India’s biggest artificial intelligence opportunity will emerge in the application layer rather than in building large foundation models, according to Bejul Somaia, Managing Director at Lightspeed Venture Partners.
Speaking on the fourth day of the India AI Impact Summit on February 19, Somaia said that while much of the global focus remains on developing large language models and core AI infrastructure, India’s strengths lie elsewhere.
“While the foundation models, the large language models, the reasoning engines are largely being built outside India, with the exception of Sarvam, this will not be the primary area of opportunity in India. The primary opportunity area here is in the application layer,” he said.
India’s AI moment mirrors early internet era
Drawing parallels with the rise of the Indian consumer internet in the late 2000s, Somaia said the country is at a similar inflection point today — but with a much narrower window to act.
“We were not just Indian versions of American ideas. They were fundamentally different companies built for a fundamentally different context,” he said, referring to the first generation of India-focused internet startups.
That experience, he argued, offers a blueprint for how India should approach AI — by reimagining use cases for local workflows, languages and regulatory environments rather than replicating global products.
“The history of the Indian consumer internet is a history of taking global ideas and rebuilding them from first principles for a market that global players fundamentally misunderstand,” he said.

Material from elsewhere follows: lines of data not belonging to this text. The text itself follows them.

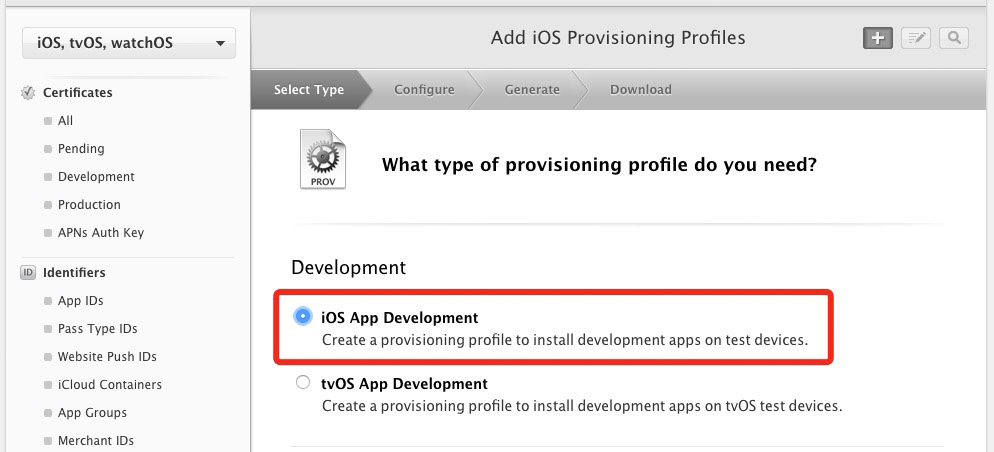Open iCloud Containers in sidebar
The width and height of the screenshot is (994, 452).
pos(109,385)
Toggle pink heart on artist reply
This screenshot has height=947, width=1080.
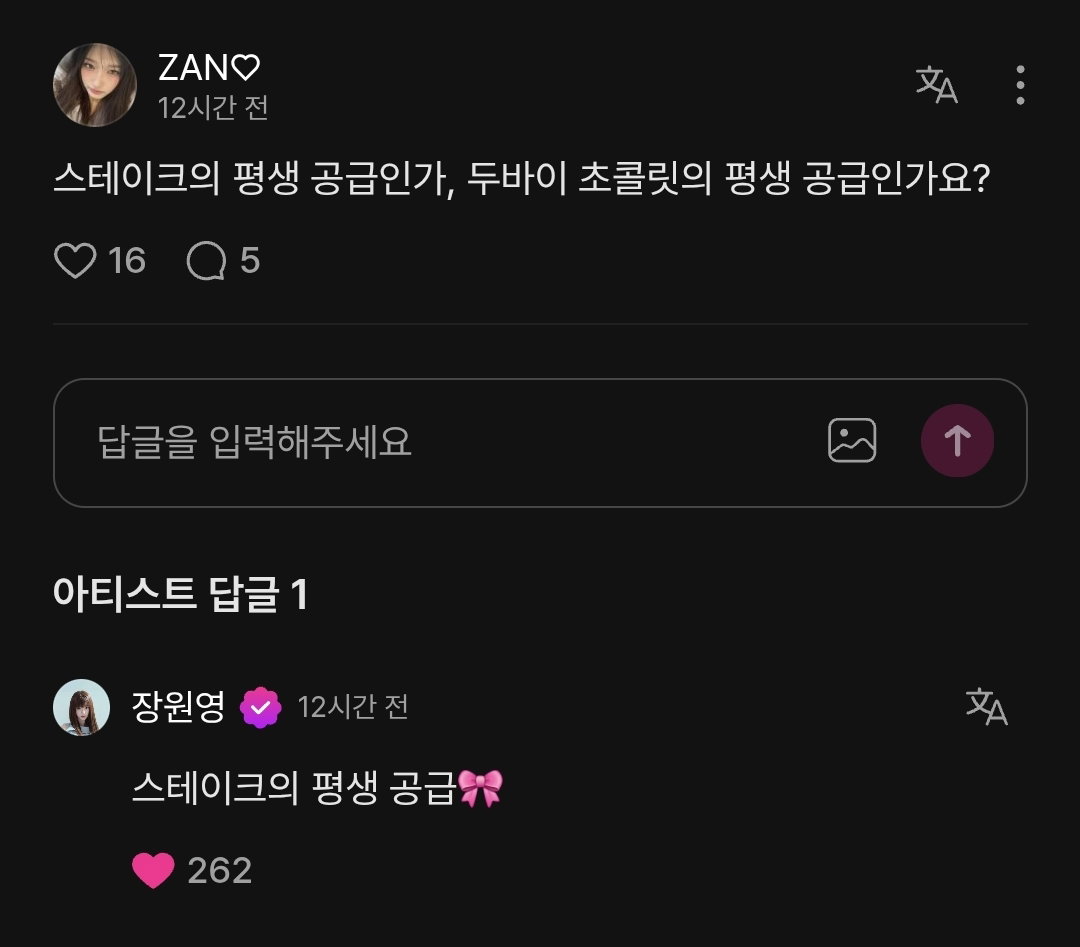click(153, 870)
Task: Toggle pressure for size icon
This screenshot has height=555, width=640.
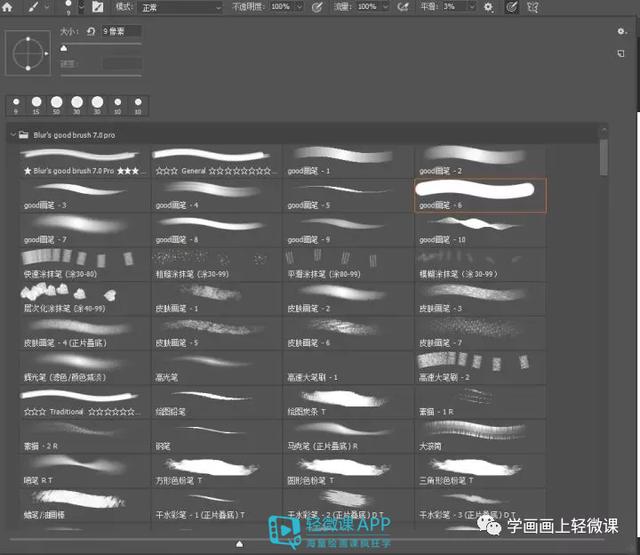Action: coord(511,7)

Falling AI costs changing the equation
A key shift enabling this opportunity is the rapid decline in the cost of AI deployment, which Somaia described as unprecedented.
“The cost of intelligence has collapsed. It hasn’t declined — it has collapsed,” he said, noting that AI inference that once cost hundreds of dollars now costs fractions of a cent.
Unlike earlier technology waves that needed years to solve affordability challenges in India, AI economics are already viable, he said, removing a major barrier to mass adoption.
“Every technology wave that came before — smartphones, broadband, software — had to solve the affordability problem to unlock the India market… AI is different,” Somaia said.
Levelling access to expertise
Somaia said the drop in AI costs could significantly expand access to healthcare and education — two sectors where India faces persistent access gaps.
AI, he said, can make “the intelligence of the best diagnosticians in the world accessible to a primary care provider in a third-tier city” and enable large-scale personalised learning systems that were previously impossible to build.
“The opportunity is not just to digitize an existing system. It is to reimagine what healthcare delivery looks like when intelligence is abundant and geography is irrelevant,” he added.
AI reshaping how startups are built
Somaia also argued that AI could ease one of India’s most enduring constraints: access to top-tier talent.
“When intelligence becomes abundant, when a founding team of five can do the work that previously required fifty, the talent bottleneck changes in character,” he said.
This shift, he noted, allows smaller teams to build with far greater leverage, fundamentally altering how startups scale and compete.
A call for speed, not parity
Rather than measuring India’s progress against current global leaders, Somaia urged founders and policymakers to focus on momentum.
“What matters is not where you are, but how fast you are moving. Scale is a snapshot, but the slope, or trajectory, is the story,” he said.
He framed the current moment as analogous to 2008, when early Indian internet entrepreneurs built for a market that had not yet fully arrived — but warned that AI adoption cycles are moving far faster.
“The question is simply who will be fast enough to build the right applications before this window closes,” Somaia said.
As AI capabilities become cheaper and more widely available, he concluded, India’s competitive advantage will depend less on replicating foundational technology and more on translating it into real-world use cases.
“Everyone listening to this is not just a spectator,” he said. “You are the protagonists.”